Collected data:

____

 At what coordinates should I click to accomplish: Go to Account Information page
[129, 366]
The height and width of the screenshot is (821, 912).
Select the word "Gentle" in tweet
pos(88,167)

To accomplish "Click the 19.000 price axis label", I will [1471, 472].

____

### WHAT THE TASK REQUIRES
All of the entries need to be reproduced exactly; please write them out.

### EXERCISE SOLUTION
 At what coordinates should I click to accomplish: Go to Account Information page
[129, 366]
The height and width of the screenshot is (821, 912).
Select the word "Gentle" in tweet
pos(88,167)

To accomplish "Click the 19.000 price axis label", I will [1471, 472].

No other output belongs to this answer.